Posted Friday 17 March 2023
Leading figures from the worlds of art and design, business and politics have shared their views about the vital role creative skills and design thinking will play in shaping the future of the United Kingdom at a major conference hosted by Kingston University. The impact of emerging technologies on the creative sector and the skills needed for the next generation of graduates to help drive a thriving national economy were key focuses of the annual Council for Higher Education in Art and Design (CHEAD) conference.
Alongside themes of sustainability and equality, diversity and inclusion, senior art and design educators from across the UK turned their attention to ways they could ensure students were equipped with future skills – such as creative thinking, problem solving and digital competency – needed to adapt to the rapidly changing needs of industry.
As part of a keynote address, Shadow Business Minister Seema Malhotra MP highlighted the importance of Kingston University's sector-leading work championing future skills and the pivotal part they would play in securing the country's long-term economic success. Informed by YouGov research conducted with 2,000 firms to identify the graduate attributes most valued by business, future skills teaching is now set to be embedded within every undergraduate degree at the University as a central part of its Town House Strategy.
“Kingston University’s Future Skills report highlights that what businesses want is that government prioritises investing in a skilled and adaptable workforce,” Ms Malhotra told conference delegates. “This is significant because, when we’re talking about future skills, it’s not just about being a subject matter expert. Innovation and creative abilities matter in all sectors but need to be designed into learning and how we learn.”
The UK’s creative industries were key to growth and unlocking opportunity across the country, she added. “These skills become directly supportive of how we grow our economy. This is a challenge that needs a whole system approach, with integrated thinking across business, academia and government, with everyone playing their part,” she said.
Those sentiments were echoed by John Lewis and Partners' futurologist John Vary, who told delegates his role was not about predicting the future, but creating it – with design thinking central to those efforts. “We’re a civilisation of inventors and creators. We identify problems not everyone can see. Art and design and creativity is what makes us human in a world where we are surrounded by science and algorithms. The human story should drive technology and everything we do in society,” he said.
Filmmaker Lord David Puttnam was among other leading creatives to deliver addresses at the conference. He outlined the importance of ensuring art and design graduates used emerging technologies, such as artificial intelligence and virtual reality, to extend their vision and access. Creative director of Creative Conscience Chrissy Levett spoke about the power of storytelling in influencing and inspiring change, while Turner Prize winner Elizabeth Price, who is also a Professor at Kingston School of Art, outlined the particular value of an arts education and the transferable skills students acquired through making artworks.

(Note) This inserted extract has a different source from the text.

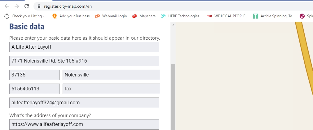Open the Add your Business bookmark
313x130 pixels.
click(71, 16)
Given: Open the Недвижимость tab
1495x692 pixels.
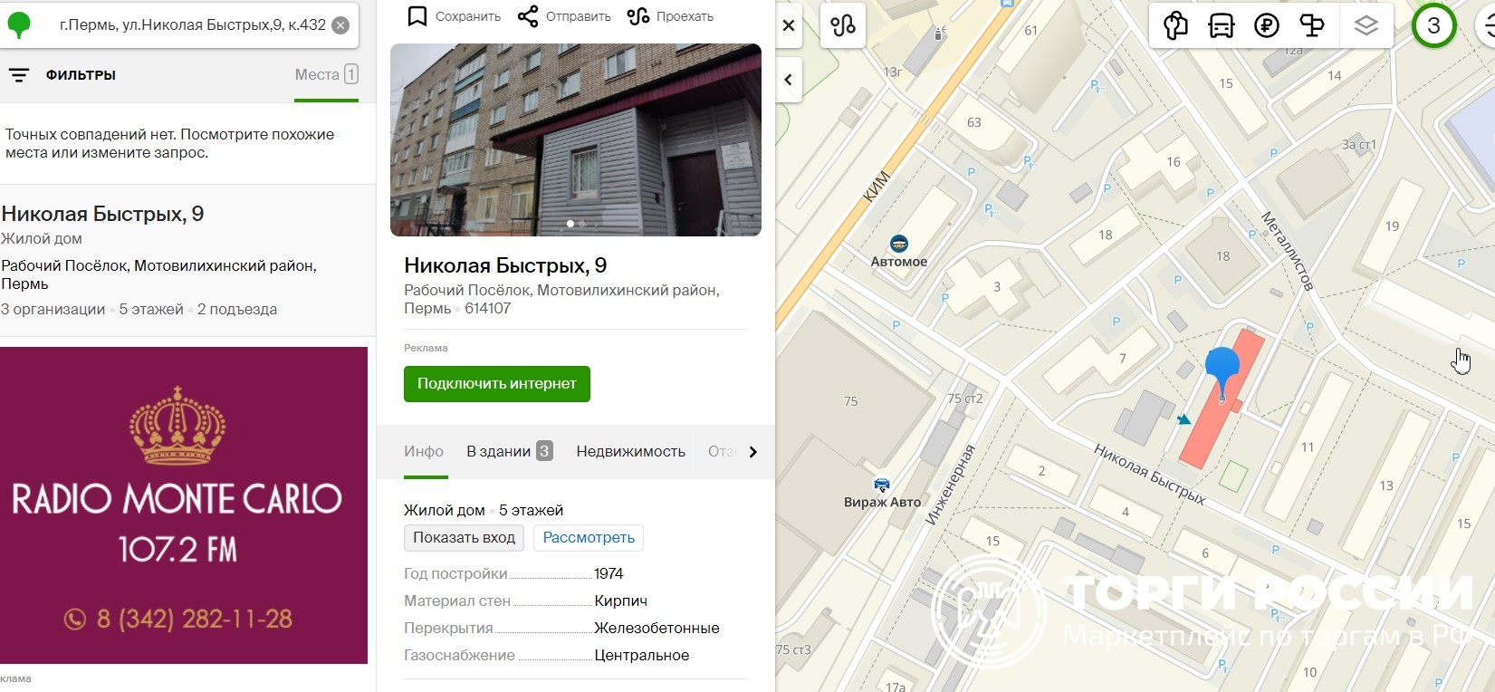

Conference organiser Professor Alistair Payne, from Kingston School of Art, said the conference had provided a space to discuss some of the key challenges and opportunities facing the creative sector. “It also enabled us to come together as a creative community to consider where we need to advocate for art and design education with government and across the political landscape,” Professor Payne, who will become joint vice-chair of CHEAD in June, said. “It’s been invigorating to talk to colleagues from across the country about the actions we can take forward collectively to support arts education, alongside the future skills agenda, which has been so powerfully positioned through the University’s last two Future Skills reports and is now being embedded throughout our curriculum.”